The Korea Aerospace Industries (KAI) FA-50 has won Malaysia’s Fighter Lead In Trainer-Light Combat Aircraft (FLIT-LCA) requirement for 18 aircraft.

The deal is worth $920 million, and deliveries will commence from 2026, says KAI. In the longer-term, it expects Malaysia’s total acquisition to grow to 36 examples.

KAI FA-50

Source: Greg Waldron/FlightGlobal

A Korea Aerospace Industries FA-50 at the Seoul ADEX show in October 2017

Kuala Lumpur’s FA-50s will come with several enhancements, namely the ability to conduct air-to-air refuelling and an expanded weapons capability.

“This export is the fruit of strengthening cooperation between the two governments,” says KAI president and chief executive Kang Goo-young. “KAI will play a role as a long-term partner through defence cooperation as well as successful delivery and operational support of [the] FA-50.”

Kuala Lumpur, long in need of recapitalising its fast jet fleet, kicked off the FLIT-LCA requirement in June 2021, as part of the air force’s Capability 55 plan issued in 2018, outlining its goal of reaching a desired force structure by 2055.

The requirement soon attracted an eclectic group of contestants. In addition to the FA-50, rivals for the deal comprised the Hindustan Aeronautics (HAL) Tejas, Chengdu-Pakistan Aeronautical Complex JF-17, RAC MiG-29, and the Turkish Aerospace Hurjet.

The FA-50 and Tejas were the only aircraft on the final shortlist.

With the deal, Malaysia becomes the third Southeast Asian country to acquire a T-50 family aircraft, after the Philippines and Indonesia.

Including Malaysia, KAI says it has sold 120 T-50 variants.
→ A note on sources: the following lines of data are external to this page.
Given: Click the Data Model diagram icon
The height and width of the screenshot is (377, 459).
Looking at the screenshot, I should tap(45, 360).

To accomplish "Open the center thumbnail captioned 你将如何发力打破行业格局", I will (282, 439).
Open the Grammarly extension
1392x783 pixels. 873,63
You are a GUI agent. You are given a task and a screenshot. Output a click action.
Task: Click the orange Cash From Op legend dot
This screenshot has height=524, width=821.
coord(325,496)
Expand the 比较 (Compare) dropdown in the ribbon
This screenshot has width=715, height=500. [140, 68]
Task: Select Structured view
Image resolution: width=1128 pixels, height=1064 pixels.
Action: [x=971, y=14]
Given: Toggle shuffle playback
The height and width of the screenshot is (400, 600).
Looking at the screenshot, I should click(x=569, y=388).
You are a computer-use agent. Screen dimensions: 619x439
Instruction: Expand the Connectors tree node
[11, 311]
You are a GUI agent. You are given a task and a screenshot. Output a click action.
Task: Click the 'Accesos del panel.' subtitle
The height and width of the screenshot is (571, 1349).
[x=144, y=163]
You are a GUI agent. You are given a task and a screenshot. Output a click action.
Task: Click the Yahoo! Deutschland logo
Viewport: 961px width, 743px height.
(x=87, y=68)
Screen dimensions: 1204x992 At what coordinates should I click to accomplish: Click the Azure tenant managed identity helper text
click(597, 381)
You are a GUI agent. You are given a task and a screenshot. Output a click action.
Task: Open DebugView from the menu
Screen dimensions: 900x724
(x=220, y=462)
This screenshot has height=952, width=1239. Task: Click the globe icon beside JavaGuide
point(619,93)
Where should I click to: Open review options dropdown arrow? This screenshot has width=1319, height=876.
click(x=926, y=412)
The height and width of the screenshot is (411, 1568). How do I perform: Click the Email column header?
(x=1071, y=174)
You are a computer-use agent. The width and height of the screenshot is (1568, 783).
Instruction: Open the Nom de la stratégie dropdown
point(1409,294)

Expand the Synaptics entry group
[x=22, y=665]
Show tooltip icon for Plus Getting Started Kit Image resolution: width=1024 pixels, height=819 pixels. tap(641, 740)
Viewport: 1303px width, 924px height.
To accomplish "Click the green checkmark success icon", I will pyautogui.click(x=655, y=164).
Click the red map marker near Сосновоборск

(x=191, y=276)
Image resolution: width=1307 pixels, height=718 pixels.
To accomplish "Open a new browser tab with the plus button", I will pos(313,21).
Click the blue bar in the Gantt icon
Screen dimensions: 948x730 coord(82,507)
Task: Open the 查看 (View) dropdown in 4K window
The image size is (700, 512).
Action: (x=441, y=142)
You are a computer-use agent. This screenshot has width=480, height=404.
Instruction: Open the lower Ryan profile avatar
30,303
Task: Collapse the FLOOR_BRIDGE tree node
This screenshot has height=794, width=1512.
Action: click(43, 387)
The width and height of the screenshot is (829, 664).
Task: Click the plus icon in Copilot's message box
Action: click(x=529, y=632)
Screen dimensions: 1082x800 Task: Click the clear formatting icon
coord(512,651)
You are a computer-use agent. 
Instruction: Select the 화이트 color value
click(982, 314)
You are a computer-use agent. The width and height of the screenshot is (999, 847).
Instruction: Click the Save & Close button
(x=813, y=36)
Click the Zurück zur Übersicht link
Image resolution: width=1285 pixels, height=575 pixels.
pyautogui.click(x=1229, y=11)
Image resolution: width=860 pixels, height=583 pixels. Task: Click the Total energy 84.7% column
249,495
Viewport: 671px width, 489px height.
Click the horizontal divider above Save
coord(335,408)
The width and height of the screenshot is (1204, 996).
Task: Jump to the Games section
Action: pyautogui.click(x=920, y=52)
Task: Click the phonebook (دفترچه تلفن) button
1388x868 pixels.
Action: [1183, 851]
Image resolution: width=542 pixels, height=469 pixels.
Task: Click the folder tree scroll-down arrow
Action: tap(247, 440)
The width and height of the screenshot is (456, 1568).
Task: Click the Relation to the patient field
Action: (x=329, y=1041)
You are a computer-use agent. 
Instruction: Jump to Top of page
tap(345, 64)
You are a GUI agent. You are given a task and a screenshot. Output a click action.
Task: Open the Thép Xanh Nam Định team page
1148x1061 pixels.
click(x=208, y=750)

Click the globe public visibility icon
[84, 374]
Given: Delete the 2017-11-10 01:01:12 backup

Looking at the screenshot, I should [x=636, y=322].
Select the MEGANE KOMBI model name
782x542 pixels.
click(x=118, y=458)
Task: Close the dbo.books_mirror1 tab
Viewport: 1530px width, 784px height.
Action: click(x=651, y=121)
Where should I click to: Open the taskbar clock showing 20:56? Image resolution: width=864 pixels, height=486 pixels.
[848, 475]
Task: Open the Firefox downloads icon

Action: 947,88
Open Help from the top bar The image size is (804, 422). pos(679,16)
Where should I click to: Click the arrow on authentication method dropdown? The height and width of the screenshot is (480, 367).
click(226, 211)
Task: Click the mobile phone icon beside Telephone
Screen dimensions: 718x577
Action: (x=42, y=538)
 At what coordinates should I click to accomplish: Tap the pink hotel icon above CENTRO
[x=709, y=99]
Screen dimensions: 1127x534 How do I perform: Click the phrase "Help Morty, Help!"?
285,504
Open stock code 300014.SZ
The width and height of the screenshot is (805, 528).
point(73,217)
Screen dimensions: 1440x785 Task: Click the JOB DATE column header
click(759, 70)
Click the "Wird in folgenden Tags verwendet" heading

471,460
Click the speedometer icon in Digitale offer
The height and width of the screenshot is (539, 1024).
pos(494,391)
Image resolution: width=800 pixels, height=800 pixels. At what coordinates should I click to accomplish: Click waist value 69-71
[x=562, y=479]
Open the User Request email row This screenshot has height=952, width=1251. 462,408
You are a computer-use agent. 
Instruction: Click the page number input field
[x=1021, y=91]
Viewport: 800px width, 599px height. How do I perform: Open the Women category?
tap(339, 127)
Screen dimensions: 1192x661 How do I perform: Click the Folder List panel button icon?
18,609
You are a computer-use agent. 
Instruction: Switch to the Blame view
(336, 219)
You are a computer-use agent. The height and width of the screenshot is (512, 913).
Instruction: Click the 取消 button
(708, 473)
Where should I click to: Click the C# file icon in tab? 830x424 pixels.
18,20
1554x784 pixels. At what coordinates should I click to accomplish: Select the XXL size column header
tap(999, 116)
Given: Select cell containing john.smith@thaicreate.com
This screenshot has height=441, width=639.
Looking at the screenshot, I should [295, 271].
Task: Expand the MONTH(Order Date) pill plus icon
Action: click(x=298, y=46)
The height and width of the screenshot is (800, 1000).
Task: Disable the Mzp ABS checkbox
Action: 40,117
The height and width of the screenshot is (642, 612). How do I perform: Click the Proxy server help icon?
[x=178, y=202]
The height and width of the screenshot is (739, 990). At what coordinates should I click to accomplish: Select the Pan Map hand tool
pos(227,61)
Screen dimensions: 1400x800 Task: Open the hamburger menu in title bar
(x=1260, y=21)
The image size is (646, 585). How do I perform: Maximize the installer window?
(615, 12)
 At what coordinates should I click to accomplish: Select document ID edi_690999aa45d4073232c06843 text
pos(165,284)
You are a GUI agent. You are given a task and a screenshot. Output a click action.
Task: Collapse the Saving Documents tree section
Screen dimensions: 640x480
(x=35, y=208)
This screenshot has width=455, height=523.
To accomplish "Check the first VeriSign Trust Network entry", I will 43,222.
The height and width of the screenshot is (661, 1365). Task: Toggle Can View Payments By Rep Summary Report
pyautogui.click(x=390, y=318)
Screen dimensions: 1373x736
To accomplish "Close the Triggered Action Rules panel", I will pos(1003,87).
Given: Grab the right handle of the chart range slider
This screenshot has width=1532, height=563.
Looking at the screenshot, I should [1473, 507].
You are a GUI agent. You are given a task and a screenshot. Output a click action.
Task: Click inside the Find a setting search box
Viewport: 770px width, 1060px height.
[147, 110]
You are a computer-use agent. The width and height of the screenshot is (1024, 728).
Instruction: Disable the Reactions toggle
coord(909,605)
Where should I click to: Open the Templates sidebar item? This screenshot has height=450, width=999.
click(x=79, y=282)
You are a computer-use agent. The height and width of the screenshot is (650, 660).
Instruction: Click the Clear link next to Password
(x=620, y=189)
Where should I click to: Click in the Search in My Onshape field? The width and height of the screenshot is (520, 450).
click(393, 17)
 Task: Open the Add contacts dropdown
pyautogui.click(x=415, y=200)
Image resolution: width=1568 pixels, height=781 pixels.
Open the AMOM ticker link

Customers include Indonesia with 22, Iraq with 24, the Philippines with 12, and Poland, which last year ordered 48. The T-50 and FA-50 are also in service with the Republic of Korea Air Force.

At the Farnborough Airshow in July 2022, Lee Bong Keun, vice-president and general manager of KAI’s international business division, told FlightGlobal that the company aimed to secure 1,000 international FA-50 sales over a 10-year period.

This number includes requirements from the US Air Force (USAF) and US Navy for additional training aircraft, as well as the need for “red air” aircraft to serve in aggressor training missions.

The FA-50/T-50 is powered by a single GE Aerospace F404 engine.